None wanted to travel overnight to somewhere incomparable, to a fantastic mutation of normal reality, where did one go? Why, the answer was obvious.” —Thomas Mann, Death in Venice
Perhaps it’s the light. Reflecting everywhere in shimmering, stippled brilliance off the cerulean blue of canals, lagoons, and occasional open expanses of the Adriatic. Casting its glow over the ornate splendor of palazzi fronting the labyrinthine waterways, marble balconies flanked with carved lions and bursting with flowers, the domed cupolas of San Marco dominating the skyline like a crown. Or is it the fact that no matter how many times you visit, you can always get lost, finding yourself in some forgotten corner of the city with only the sound of water lapping up against pavement underfoot, the hubbub of the crowds receding like a distant echo. Despite the maddening tourist hordes snapping selfies at the Bridge of Sighs, Venice will always be a magical place.
But Venice is more than a time warp, a sinking, centuries-old monument to human artistic achievement. Every two years, it plays host to the most important event on the international contemporary art calendar—the Venice Biennale d’Arte. While biennials have proliferated in recent years as interest in contemporary art has gone viral, few would dispute that the Venice Biennale reigns supreme.
Founded in 1895 to mark the silver anniversary of the accession of King Umberto I and his consort, Margherita of Savoy, the Venice Biennale has become a world fair for the art world, with 90 countries represented in national pavilions concentrated primarily in the Giardini (public gardens) and Arsenale, a complex of former shipyards and armories. National culture ministries nominate their best and brightest artists to create what are often monumental projects as they vie for the coveted Golden Lion prize for best national pavilion. Opportunities for new discoveries abound. In recent years, the Golden Lion has been won by Germany (2017), Armenia (2015), and Angola (2013). This year, four countries will be participating in the Biennale for the first time: Ghana, Madagascar, Malaysia, and Pakistan.
But the beating heart of the Biennale is its central exhibition, organized around a unifying theme and presided over by a rotating cast of prestigious curators who step into the role of artistic director—The Art Newspaper recently referred to the role as “the most scrutinized curatorial job in the world.” This year, for the 58th edition, American curator Ralph Rugoff of London’s Hayward Gallery takes the helm.

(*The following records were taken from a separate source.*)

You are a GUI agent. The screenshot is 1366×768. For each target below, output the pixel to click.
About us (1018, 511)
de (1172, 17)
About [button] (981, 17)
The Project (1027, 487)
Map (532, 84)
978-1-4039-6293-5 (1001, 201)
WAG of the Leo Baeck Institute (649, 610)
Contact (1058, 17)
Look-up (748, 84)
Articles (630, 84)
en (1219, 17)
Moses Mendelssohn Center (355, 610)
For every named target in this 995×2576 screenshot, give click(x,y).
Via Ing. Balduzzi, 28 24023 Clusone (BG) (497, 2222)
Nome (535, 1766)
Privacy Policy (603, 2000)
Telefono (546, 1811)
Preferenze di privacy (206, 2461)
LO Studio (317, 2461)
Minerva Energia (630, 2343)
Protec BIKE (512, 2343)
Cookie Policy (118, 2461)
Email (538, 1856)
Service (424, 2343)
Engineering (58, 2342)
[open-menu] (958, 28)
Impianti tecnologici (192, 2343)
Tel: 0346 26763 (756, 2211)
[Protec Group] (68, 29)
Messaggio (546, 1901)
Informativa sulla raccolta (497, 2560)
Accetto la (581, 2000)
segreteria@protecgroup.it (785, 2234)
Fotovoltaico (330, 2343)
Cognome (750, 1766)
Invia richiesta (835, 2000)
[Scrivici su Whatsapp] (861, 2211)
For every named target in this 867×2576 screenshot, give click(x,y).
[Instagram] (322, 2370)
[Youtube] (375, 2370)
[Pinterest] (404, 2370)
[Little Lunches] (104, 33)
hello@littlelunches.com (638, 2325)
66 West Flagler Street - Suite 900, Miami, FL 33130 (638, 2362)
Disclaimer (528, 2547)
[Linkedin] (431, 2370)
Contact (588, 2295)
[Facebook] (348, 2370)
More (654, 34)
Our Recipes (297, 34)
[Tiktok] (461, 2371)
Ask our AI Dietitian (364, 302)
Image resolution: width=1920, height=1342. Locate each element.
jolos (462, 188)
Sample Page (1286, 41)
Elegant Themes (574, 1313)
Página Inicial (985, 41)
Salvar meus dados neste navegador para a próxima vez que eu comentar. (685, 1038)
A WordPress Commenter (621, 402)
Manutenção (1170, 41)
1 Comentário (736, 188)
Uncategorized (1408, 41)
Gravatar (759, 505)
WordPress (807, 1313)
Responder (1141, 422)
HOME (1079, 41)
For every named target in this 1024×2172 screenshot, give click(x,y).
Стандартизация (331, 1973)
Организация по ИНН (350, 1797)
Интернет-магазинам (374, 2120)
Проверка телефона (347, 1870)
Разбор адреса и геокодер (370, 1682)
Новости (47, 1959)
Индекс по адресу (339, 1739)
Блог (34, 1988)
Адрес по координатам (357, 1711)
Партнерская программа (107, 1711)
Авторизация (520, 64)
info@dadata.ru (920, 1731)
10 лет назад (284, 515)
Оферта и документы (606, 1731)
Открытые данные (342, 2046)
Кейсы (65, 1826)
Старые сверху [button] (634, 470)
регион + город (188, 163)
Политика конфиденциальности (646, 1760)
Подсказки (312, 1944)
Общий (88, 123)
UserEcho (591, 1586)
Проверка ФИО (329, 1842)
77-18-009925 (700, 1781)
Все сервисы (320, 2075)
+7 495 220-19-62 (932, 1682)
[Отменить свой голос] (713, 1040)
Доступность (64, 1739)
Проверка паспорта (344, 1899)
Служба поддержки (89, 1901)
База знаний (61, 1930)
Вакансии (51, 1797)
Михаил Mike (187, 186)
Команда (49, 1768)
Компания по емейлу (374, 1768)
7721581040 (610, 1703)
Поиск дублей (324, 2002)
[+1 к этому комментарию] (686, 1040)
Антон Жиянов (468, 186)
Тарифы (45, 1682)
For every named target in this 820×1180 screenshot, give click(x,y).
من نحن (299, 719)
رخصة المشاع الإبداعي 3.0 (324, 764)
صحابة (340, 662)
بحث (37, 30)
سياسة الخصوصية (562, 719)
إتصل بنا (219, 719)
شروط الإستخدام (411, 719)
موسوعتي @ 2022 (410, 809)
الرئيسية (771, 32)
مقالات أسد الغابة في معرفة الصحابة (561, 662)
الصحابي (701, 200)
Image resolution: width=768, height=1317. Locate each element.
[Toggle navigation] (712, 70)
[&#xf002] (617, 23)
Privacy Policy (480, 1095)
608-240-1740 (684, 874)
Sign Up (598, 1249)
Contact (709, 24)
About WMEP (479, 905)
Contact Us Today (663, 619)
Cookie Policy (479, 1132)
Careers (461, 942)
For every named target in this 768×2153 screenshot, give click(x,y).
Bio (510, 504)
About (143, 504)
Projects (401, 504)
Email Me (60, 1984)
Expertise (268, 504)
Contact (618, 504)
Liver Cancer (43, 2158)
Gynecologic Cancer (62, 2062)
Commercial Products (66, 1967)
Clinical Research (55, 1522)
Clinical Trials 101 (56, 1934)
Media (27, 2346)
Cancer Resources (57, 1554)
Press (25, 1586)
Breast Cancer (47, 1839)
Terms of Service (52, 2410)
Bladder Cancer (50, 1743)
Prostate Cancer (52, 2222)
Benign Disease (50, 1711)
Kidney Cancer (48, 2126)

His enigmatic theme is “May You Live in Interesting Times”—an apparently mythical Chinese curse misquoted by a British politician in the 1930s. If this feels like a mantra for the post-truth era, you’re on the right track. Rugoff has chosen to work with 79 living artists who respond to the times we live in, making art that is richly ambiguous, full of paradox and contradiction, and which reflects on the divisions that have emerged in social discourse in a way that generates open conversation rather than pushing a particular point of view.
Among the artists selected by Rugoff is current art market darling Njideka Akunyili Crosby, Nigerian-born and Los Angeles–based, whose multi-textured, color-saturated domestic scenes in paint and collage contain layers of personal, political, and art historical references. Akunyili Crosby was awarded the esteemed MacArthur “Genius” Fellowship in 2017, with the foundation praising her large-scale works that “convey meaning across multiple registers and speak to disparate times and places simultaneously.… Many layers of materials from different sources overlay one another, with the final effect being that of an image that refuses to stay fixed, vacillating across different cultures and traditions.”
Also singled out by Rugoff is Dominique Gonzalez-Foerster and Joi Bittle’s Cosmorama (2018), which was inspired by Ray Bradbury’s The Martian Chronicles (1950) and The Illustrated Man (1951). Their immersive diorama of a dreamlike Martian landscape is part science fiction, part current events (in a year when NASA successfully launched the InSight mission to Mars), and perhaps an evocation of dystopian chaos in our near future.
The exhibition will also showcase work by the young Thai artist Korakrit Arunanondchai, who was given a solo show at MoMA PS1 in 2014. His installation No history in a room filled with people with funny names 5 (2018) includes three-channel videos and green LED lights emanating from a phantasmagorical garden of seashells and plants. Arunanondchai has said he often contemplates “the collapse of nature”; however, the work also draws together references as diverse as verbal storytelling and mythmaking in modern-day Thailand, spirit mediums and monks, the American military, Elon Musk, and the artist’s grandmother, hospitalized with dementia.
The 58th edition of the Venice Biennale is open to the public from May 11 through November 24, with the VIP-only vernissage preview taking place May 8 to 10. While the carnivalesque vernissage attracts a glittering crowd of collectors, dealers, artists, curators, and partygoers wheeling and dealing at exclusive events and pop-up nightclubs, if you go later in the season, you might actually get to see the art.